The reason that seems a little grim is that it is based on common myths. One of those myths is that this is the one and only world — the myth that it all begins and ends on planet earth. Another myth is that of progress. Yes, you go through developmental stages. The little girl that makes mud pies eventually makes a German Chocolate Cake. Modern and Postmodern people are forward-looking at the expense of seeing that perfection is at birth. Pure faith is during childhood. Our purest essence is before we go out into the world.
“Unless you become like little children you will not enter the kingdom…” are the haunting words of Jesus, spoken to adults that despised childhood and worshipped adult spiritual demise. We have the process backwards. It is the innocence of the child, not the ways of the world that serve us best. Heaven is more the child inside than the mansion in the sky. Developmental myths are tainted by our technologic world. We do not go from simple to complex as much as we go from pure to corrupt. The body begins to turn on you about half-way through life.
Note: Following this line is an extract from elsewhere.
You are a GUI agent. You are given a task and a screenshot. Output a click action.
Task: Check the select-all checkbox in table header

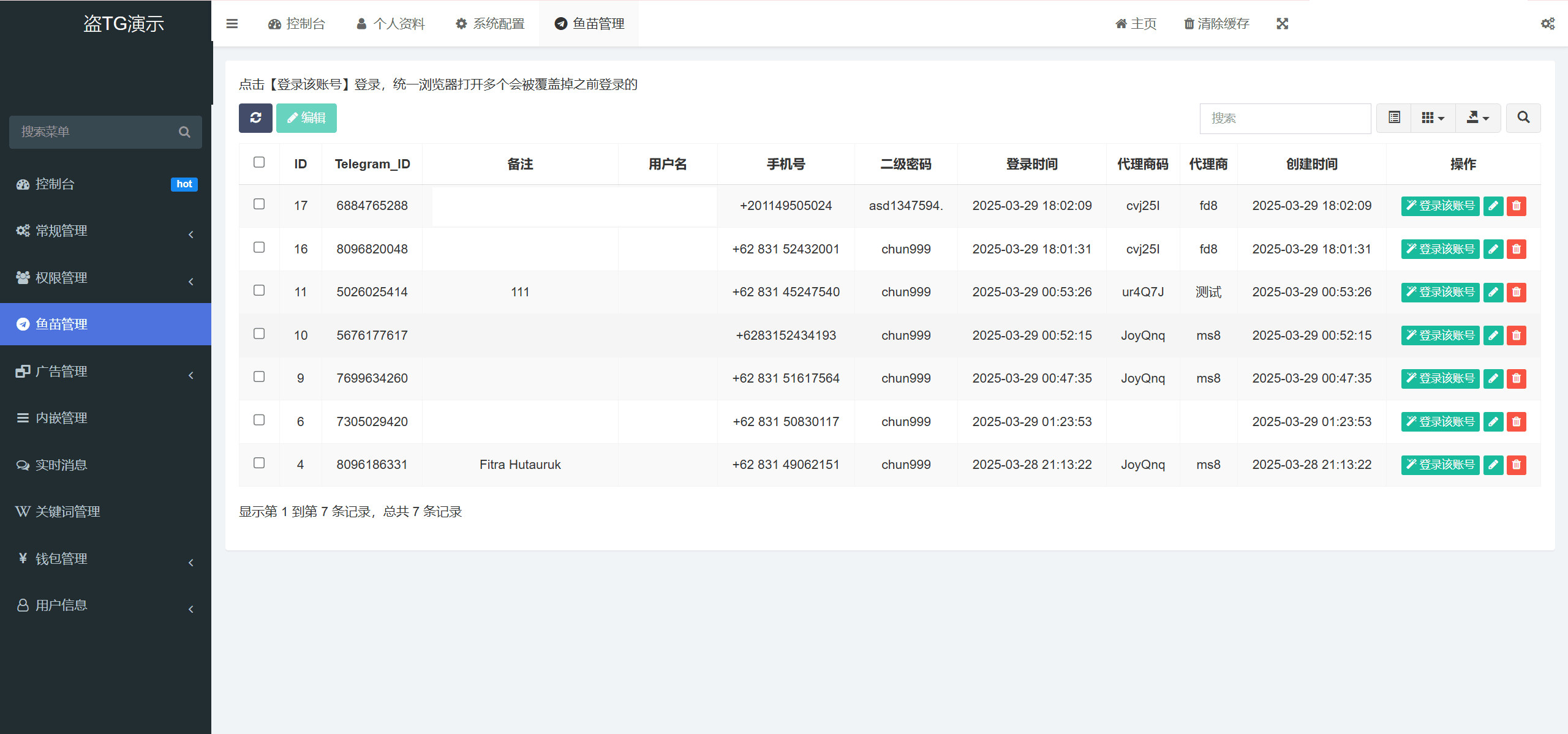tap(259, 162)
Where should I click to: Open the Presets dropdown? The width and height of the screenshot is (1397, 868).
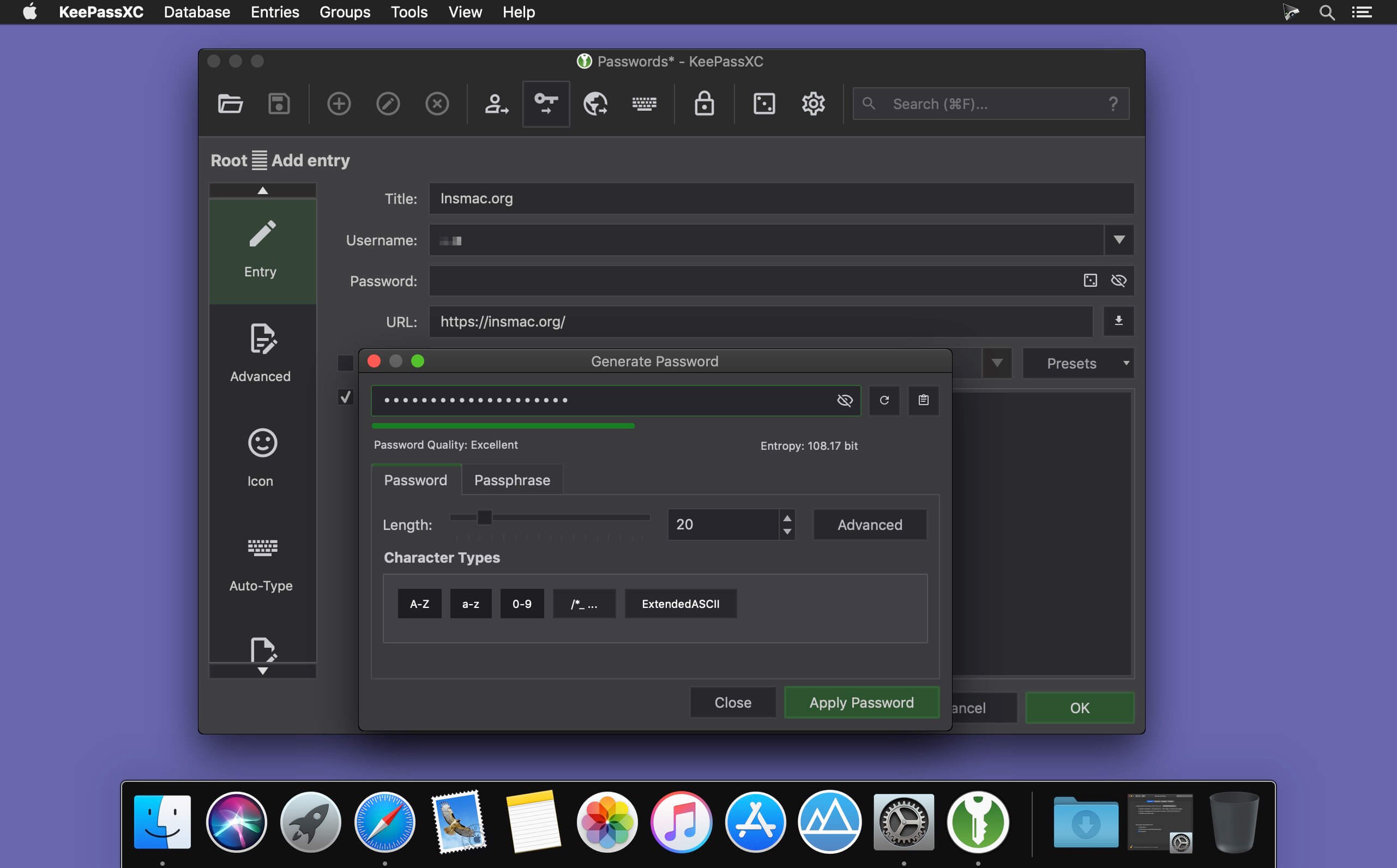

Ever notice that there just are not many seventy year old professional football players still on the field?
The progress in process that lasts forever may just be the exact opposite of what you think is happening. It is no accident that those living the longest seem to regress back to childhood. The end is the beginning. The road between is a loop. Perfection is something we have along. It appears to disappear and then reappear. We live from trust to trust. Independence is the illusion between two states of helplessness.
Who you are right now, deep down inside, before you ever learned to read waits patiently while you learn some lessons from life. Don’t be surprised, after you die, that you suddenly feel like a child again. The process in progress is really a progress in process. We are forever children loved by an eternal heavenly parent.